• **What this task involves**: Copies of all lines that contain "Image" are needed; take them from the data below.

• **Entries supplied**:
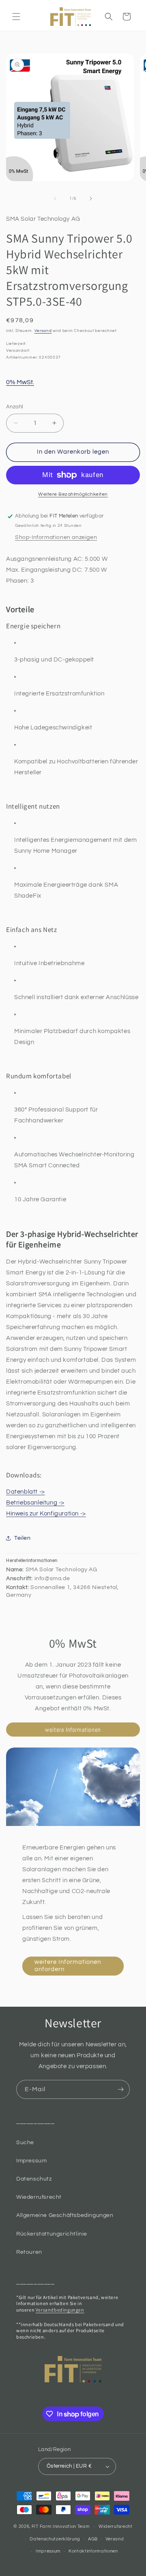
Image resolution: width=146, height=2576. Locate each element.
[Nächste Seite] (91, 198)
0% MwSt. (20, 382)
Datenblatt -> (25, 1492)
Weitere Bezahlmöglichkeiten (73, 494)
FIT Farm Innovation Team (61, 2526)
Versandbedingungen (60, 2310)
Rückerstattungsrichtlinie (51, 2234)
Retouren (29, 2252)
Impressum (31, 2161)
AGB (93, 2539)
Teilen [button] (22, 1538)
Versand (43, 331)
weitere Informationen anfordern (67, 1965)
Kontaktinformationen (93, 2551)
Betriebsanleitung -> (35, 1503)
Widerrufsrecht (116, 2526)
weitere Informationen (73, 1729)
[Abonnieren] (120, 2089)
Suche (25, 2142)
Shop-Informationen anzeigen (56, 537)
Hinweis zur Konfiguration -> (46, 1514)
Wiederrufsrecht (39, 2197)
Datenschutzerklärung (55, 2539)
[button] (16, 16)
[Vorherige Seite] (55, 198)
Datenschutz (34, 2179)
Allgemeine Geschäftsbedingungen (65, 2215)
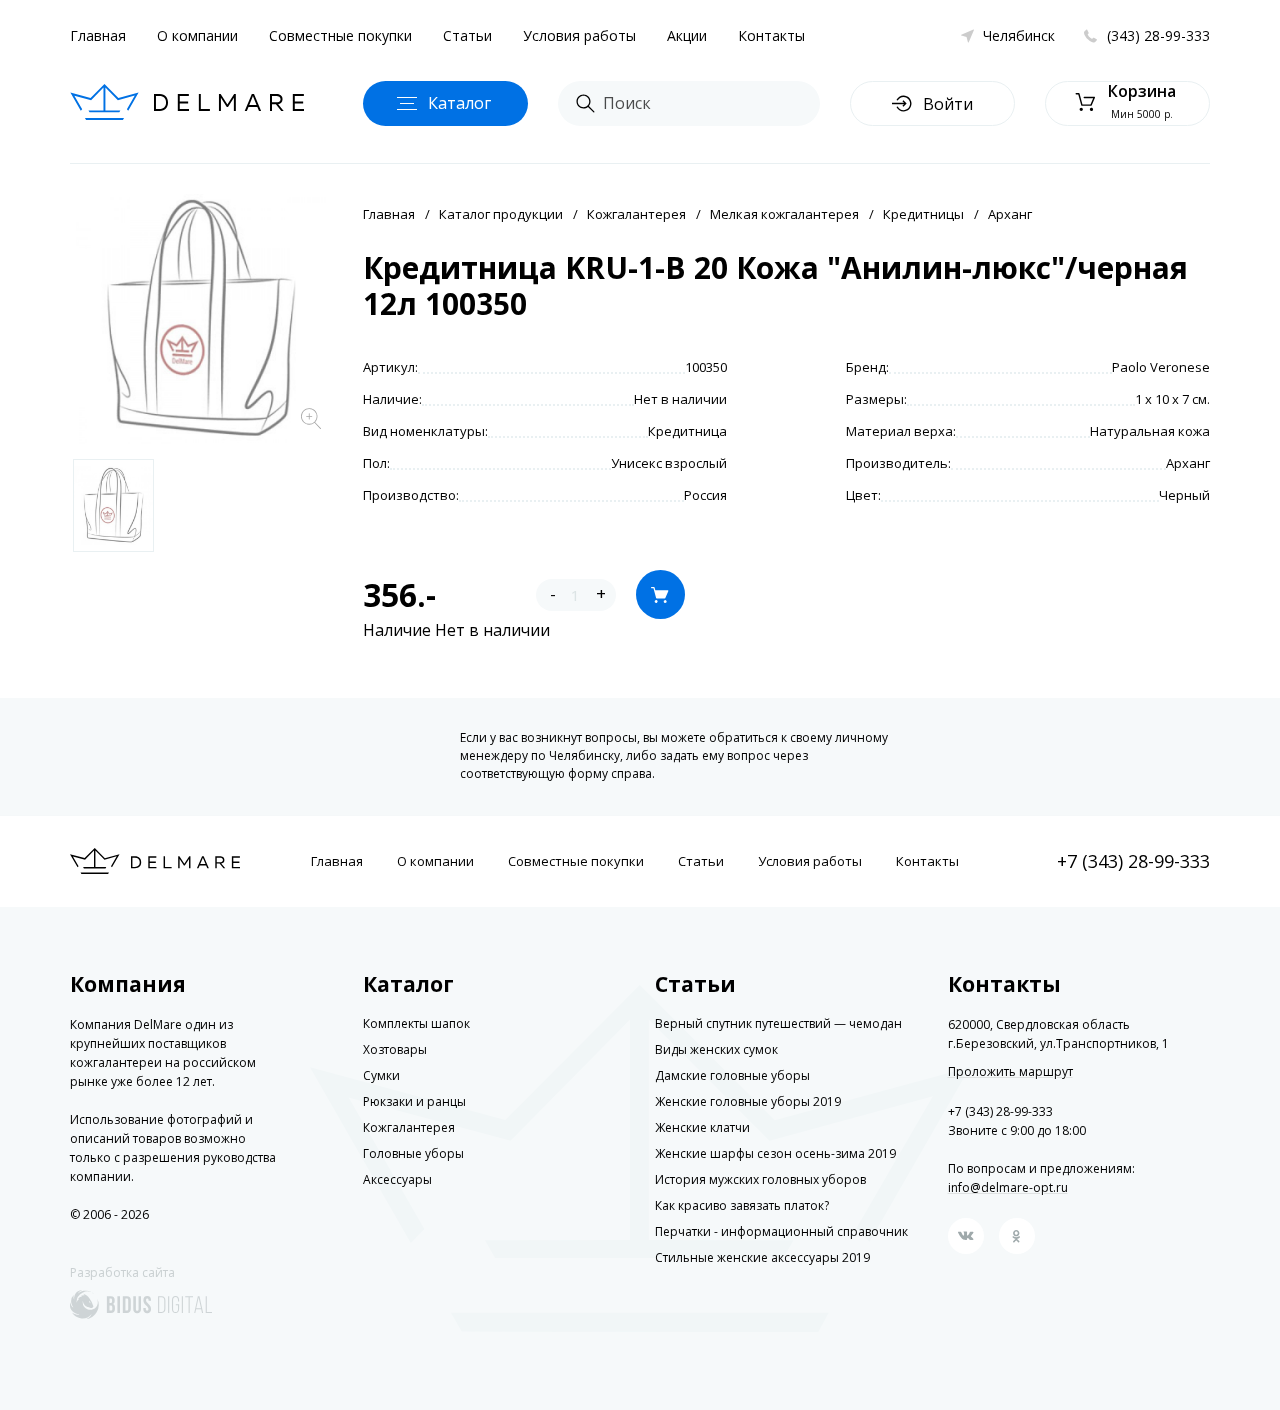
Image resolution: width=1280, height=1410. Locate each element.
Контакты (771, 35)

• **Output for this exercise**:
Image resolution: width=146, height=2576. Locate each element.
Image resolution: width=1280, height=1410. Locate each element.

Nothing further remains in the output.